===== ページ抜粋 =====

点字キーボード搭載の点字ディスプレイ 点字キーボード搭載の点字ディスプレイ

④iPhoneの画面表示を最適化できる

色覚障がいのある方が画像を識別しやすいように、ディスプレイをグレースケールにしたり、色を反転させたりといったさまざまな表示設定ができる。

iPhoneアクセシビリティ カラーフィルタ 左:カラーフィルタOFF、中:グレイスケール、右:赤/緑フィルタ(1型色覚)

⑤そのほかの表示アシスト機能

・「ズーム機能」では、視認しやすくなるように、画面を最大1,500%まで拡大表示できる。[設定] ▶[アクセシビリティ]▶[ズーム]▶[ズーム機能]をONに。3本の指で画面をタップすると、画面がズームで表示される。

・iPhoneの背面カメラをルーペのように使える「拡大鏡」は、[設定] ▶[アクセシビリティ]▶[拡大鏡]▶[拡大鏡]をONにしてホームボタンを3回押すと使用でき、細かい文字などを確認する際に重宝する。

・背面のLEDフラッシュで着信やメッセージを通知する「LEDフラッシュ通知」は、[設定]▶[アクセシビリティ]▶[オーディオ/ビジュアル]▶[LEDフラッシュ通知]をONにしておくと、光で着信に気付くことができる。

===== 抽出データ =====

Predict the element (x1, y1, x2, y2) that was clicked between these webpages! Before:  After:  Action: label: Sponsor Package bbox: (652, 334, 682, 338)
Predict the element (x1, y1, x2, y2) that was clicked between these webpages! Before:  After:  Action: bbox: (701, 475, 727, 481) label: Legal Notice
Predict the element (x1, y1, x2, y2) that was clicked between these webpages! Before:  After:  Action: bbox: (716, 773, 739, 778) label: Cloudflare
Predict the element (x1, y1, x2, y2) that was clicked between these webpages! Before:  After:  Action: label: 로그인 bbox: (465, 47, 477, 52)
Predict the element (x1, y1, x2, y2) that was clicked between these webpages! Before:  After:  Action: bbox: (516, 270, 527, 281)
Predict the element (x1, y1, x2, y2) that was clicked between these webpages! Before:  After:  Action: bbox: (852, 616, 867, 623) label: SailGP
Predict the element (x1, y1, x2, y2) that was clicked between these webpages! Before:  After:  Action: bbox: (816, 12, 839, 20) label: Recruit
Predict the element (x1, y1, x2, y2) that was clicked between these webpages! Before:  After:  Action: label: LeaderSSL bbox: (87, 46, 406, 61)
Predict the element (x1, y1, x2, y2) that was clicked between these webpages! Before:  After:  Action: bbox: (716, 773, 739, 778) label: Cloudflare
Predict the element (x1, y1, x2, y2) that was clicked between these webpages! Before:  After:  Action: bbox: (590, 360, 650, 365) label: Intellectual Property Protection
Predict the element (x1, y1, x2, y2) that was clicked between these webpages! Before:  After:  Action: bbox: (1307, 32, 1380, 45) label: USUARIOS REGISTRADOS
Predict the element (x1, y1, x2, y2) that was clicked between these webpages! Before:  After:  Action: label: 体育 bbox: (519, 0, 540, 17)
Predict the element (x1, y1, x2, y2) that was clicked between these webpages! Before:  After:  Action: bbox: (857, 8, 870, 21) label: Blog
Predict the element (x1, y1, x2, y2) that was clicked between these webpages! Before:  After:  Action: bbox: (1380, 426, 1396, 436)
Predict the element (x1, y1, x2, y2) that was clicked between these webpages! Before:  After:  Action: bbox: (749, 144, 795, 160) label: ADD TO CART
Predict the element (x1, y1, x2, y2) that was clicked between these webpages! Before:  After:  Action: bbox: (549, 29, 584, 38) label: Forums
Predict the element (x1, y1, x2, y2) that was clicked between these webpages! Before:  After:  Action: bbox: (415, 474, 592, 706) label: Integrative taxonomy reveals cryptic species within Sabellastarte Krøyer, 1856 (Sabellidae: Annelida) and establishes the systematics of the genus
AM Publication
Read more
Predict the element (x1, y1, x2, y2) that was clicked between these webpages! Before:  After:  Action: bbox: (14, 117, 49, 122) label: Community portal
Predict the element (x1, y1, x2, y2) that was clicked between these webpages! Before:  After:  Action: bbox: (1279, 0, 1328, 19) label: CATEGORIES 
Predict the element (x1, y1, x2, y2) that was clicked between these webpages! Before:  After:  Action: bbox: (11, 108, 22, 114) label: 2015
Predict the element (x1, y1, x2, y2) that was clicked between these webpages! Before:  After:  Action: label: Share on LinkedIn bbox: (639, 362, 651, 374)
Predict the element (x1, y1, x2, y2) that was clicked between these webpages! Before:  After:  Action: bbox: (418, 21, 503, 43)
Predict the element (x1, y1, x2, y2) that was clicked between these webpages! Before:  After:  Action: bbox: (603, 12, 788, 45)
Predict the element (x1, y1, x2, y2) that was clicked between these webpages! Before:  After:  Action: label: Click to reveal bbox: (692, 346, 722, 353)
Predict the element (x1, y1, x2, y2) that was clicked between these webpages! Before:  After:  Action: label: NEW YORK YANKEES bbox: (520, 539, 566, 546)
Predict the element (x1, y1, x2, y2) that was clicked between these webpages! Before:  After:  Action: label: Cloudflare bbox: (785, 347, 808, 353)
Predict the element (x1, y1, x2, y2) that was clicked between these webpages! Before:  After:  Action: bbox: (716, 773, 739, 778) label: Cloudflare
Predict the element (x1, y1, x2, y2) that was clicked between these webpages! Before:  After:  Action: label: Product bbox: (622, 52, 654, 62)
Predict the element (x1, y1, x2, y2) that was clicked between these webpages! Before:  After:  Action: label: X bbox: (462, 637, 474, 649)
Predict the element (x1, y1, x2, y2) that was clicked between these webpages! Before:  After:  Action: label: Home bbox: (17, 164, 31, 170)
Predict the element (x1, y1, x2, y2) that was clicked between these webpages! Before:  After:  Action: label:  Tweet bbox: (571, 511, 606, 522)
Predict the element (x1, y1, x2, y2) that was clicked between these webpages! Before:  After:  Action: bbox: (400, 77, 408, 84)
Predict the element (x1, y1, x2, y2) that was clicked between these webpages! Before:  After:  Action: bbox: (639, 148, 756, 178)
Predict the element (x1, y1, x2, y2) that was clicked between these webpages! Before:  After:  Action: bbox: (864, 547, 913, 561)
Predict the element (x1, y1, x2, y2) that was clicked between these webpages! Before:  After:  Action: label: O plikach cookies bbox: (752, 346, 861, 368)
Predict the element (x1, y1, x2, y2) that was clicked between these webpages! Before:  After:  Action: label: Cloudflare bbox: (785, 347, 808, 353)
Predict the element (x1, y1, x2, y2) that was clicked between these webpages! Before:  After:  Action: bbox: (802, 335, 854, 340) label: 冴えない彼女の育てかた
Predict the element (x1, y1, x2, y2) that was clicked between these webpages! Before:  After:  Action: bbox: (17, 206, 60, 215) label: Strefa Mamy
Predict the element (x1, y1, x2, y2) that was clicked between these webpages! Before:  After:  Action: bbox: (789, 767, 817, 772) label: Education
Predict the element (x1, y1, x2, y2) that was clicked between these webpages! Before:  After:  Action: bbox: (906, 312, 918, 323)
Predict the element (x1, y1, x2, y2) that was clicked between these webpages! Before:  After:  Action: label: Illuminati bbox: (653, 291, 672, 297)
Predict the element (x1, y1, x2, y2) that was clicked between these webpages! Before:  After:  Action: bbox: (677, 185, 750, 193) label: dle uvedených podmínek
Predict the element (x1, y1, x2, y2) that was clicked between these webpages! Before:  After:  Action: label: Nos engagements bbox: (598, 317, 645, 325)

=====

* [演習問題]:
• 1. ページ抜粋によると、「ズーム機能」では画面を最大何%まで拡大表示できますか。
• 2. 次の(a)〜(c)がページ抜粋の内容と一致するかどうか、それぞれ「はい」か「いいえ」で答え、判断の根拠となる本文の語句をそのまま引用してください。
(a) 「拡大鏡」は、iPhoneの背面カメラをルーペのように使う機能である。
(b) ズーム機能では、2本の指で画面をタップすると画面がズームで表示される。
(c) 「LEDフラッシュ通知」は、前面のLEDで着信やメッセージを知らせる。
• 3. ページ抜粋の次の文を英語に訳してください:「色覚障がいのある方が画像を識別しやすいように、ディスプレイをグレースケールにしたり、色を反転させたりといったさまざまな表示設定ができる。」
レコードはページ抜粋の内容とは関係ありません。

* [解答]:
• 1. 最大1,500%まで拡大表示できます。

• 2.
(a) はい:「iPhoneの背面カメラをルーペのように使える「拡大鏡」」
(b) いいえ:「3本の指で画面をタップすると、画面がズームで表示される。」
(c) いいえ:「背面のLEDフラッシュで着信やメッセージを通知する」

• 3. To make images easier to distinguish for people with color vision deficiencies, various display settings are available, such as switching the display to grayscale or inverting its colors.